It is rare that a book can objectively present the facts and then draw all of the wrong conclusions. Evicted: Poverty and Profit in the American City, which won a Pulitzer Prize in 2017, is one such book.
Author Matthew Desmond follows eight low-income families and their landlords during the 2007-2008 financial crisis. He chronicles the struggles that the families face to pay rent, as well as the difficulties that the landlords must confront.
The families live in some of Milwaukee’s poorest neighborhoods. The properties that they occupy are poorly maintained. Broken windows, leaking pipes, and clogged drains are common, and the landlords are often slow to make the necessary repairs. While the landlords aren’t angels, neither are the tenants.
Virtually all of the families depend on some form of government aid (such as Social Security and food stamps). The few family members who work have low-skilled jobs that pay the minimum wage. Nearly every adult failed to finish high school. The most notable exception was a former nurse, but when he became addicted to drugs, he lost his nursing license and spiraled into poverty.
Many of the families are evicted multiple times during the period Desmond follows them. While the reasons for the evictions vary, one theme underlies each eviction—poor choices on the part of the tenants. Those poor choices are not a singular event. They recur time after time.
As an example, when Larraine received her food stamps on the first of the month, she promptly spent it all on a single meal of lobster, shrimp, crab legs, and similar delicacies. Larraine then struggled to obtain food for the remainder of the month. Such short-term thinking dominated the tenants’ decision making.

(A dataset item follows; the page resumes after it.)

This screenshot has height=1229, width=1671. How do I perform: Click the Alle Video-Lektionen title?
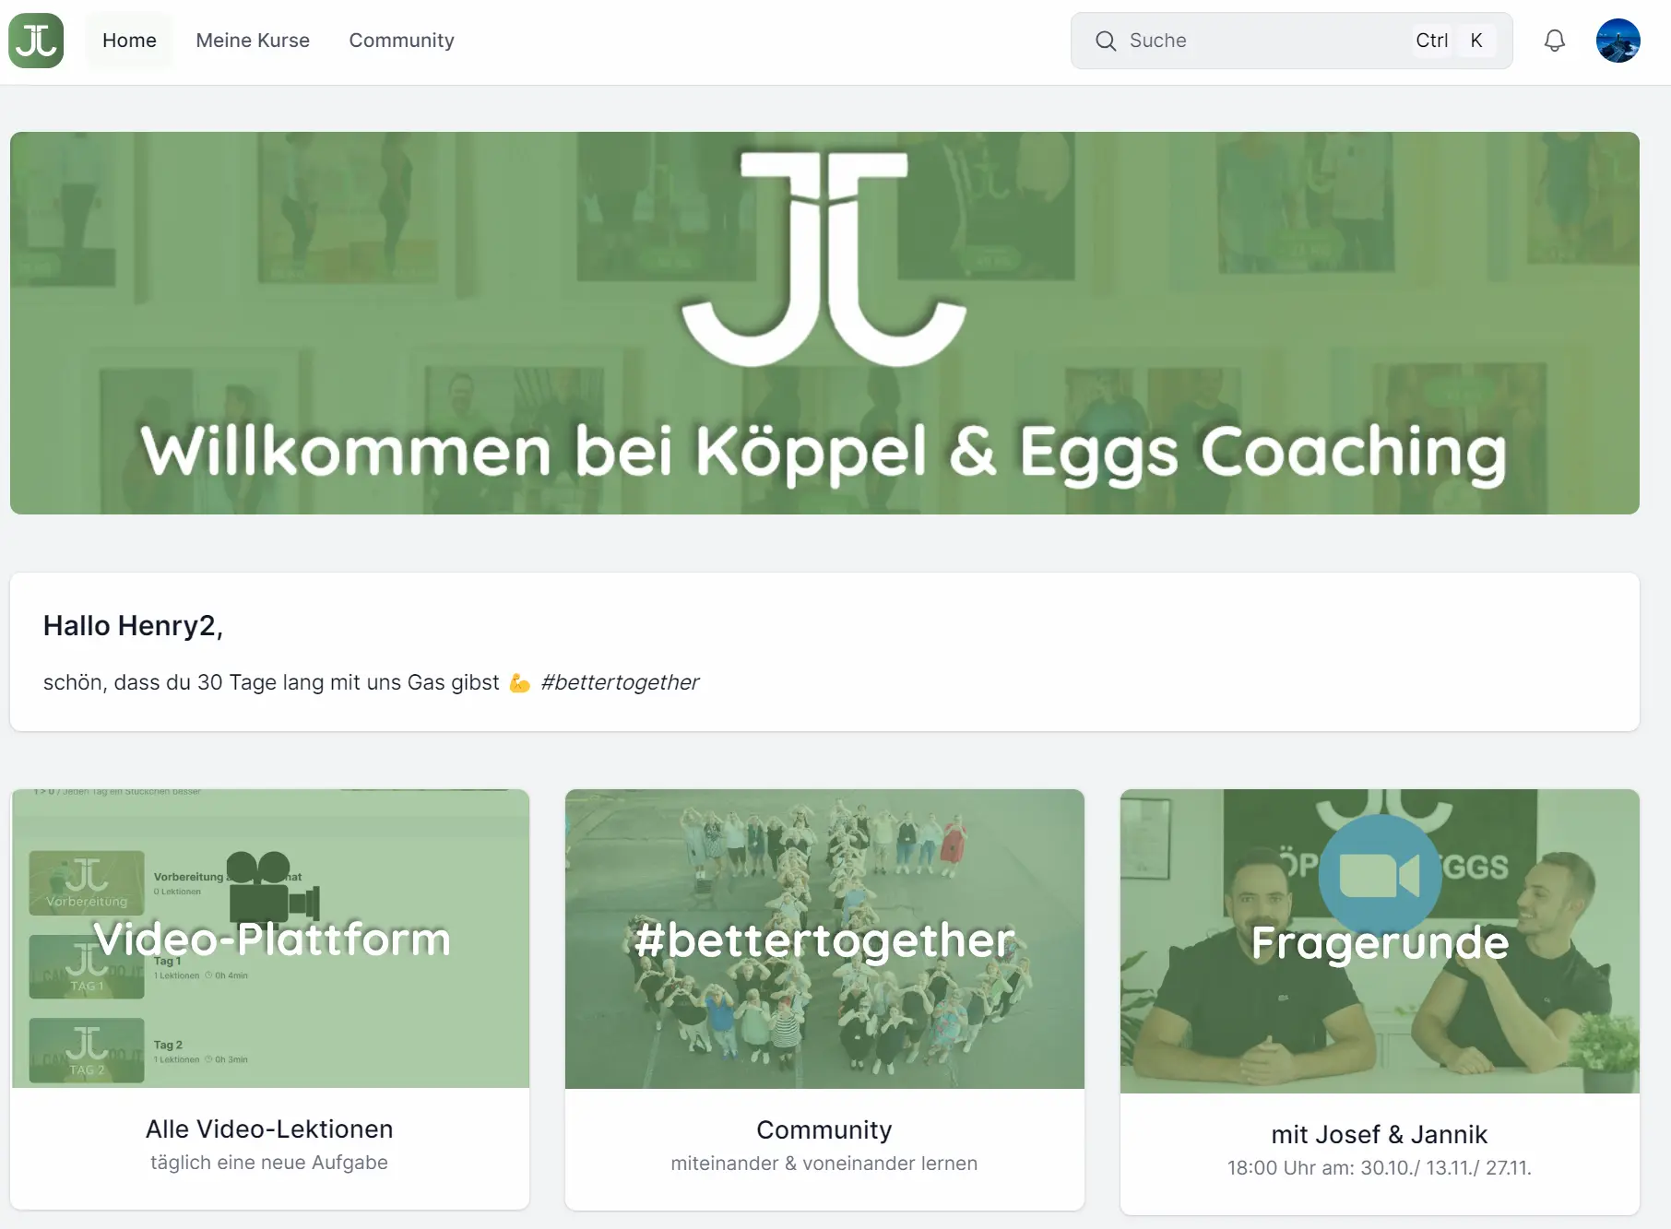[269, 1129]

As another example of poor choices, when Doreen learned that her teenage daughter, Natasha, was pregnant, Doreen was thrilled. Natasha’s boyfriend began making plans to save money so that the couple could get their own apartment, but Doreen’s older daughter, Patrice, herself an unwed mother, was opposed to the idea. “We didn’t have a daddy,” Patrice said. “My kids don’t have no daddy. And your kids don’t need no daddy.” Though the family struggled to pay the rent and put food on the table, they were eager to bring another child into their household.

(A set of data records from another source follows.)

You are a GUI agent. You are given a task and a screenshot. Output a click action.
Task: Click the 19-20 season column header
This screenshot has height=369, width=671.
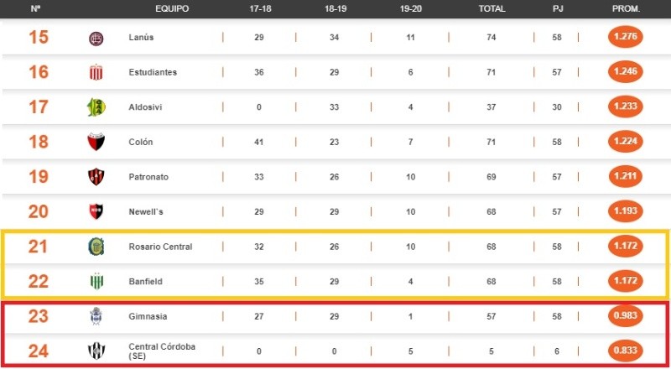pyautogui.click(x=411, y=8)
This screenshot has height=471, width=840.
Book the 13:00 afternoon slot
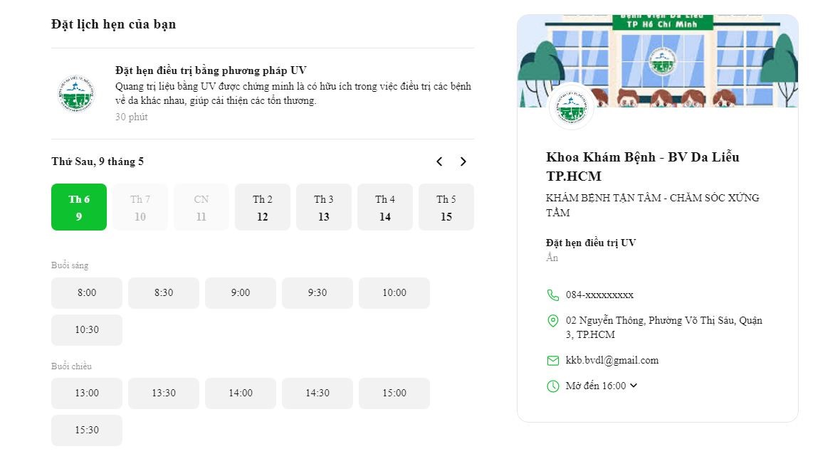87,393
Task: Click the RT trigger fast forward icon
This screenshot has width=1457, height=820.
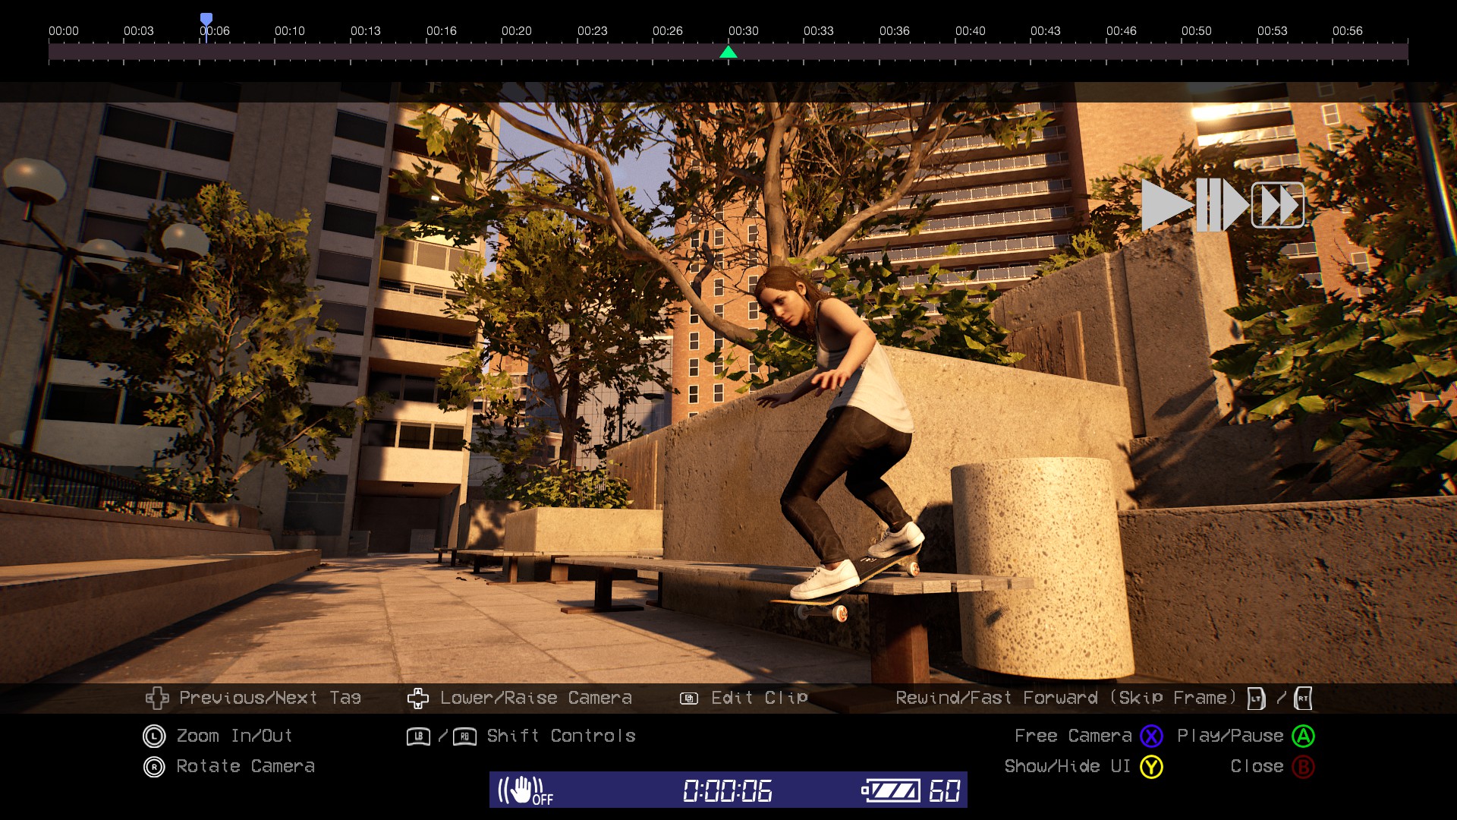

Time and again, the author quotes a tenant lamenting their repeated poor choices. They recognize and admit that their desperation was largely, if not solely, caused by their choices. And yet, they continue to make poor choices. Given these honest admissions of their own culpability, one might expect Desmond to hold them accountable for their plight. But he doesn’t.
“People like Larraine,” he writes, “lived with so many compounded limitations that it was difficult to imagine the amount of good behavior or self-control that would allow them to lift themselves out of poverty.” And so, he excuses their poor behavior and lack of self-control. Nothing they do, he implies, will make a difference in their lives. And so, we need more government programs.
If we acknowledge that housing is a basic right of all Americans, then we must think differently about another right: the right to make as much money as possible by providing families with housing—and especially to profit excessively from the less fortunate.
In other words, not only must we provide decent housing for everyone, we must also prevent landlords from gaining “excessive” profits. The right to profit, he claims, conflicts with the “right” to housing.
But there is no such conflict. Rights pertain to freedom of action—the freedom to act on one’s judgment to create or earn the values one wants and needs. Rights do not guarantee success in attaining those values. Desmond, like a growing number of housing advocates, wants us to provide values to others, regardless of their own actions.
No decent person likes to see others suffer. However, when an individual’s suffering is the result of years of poor choices, we cannot ignore that fact. When an individual repeatedly makes poor choices, the suffering depicted in Evicted is the result. Each individual is responsible for his own life. The sooner that the tenants and others like them accept that fact, the sooner they can begin to escape poverty.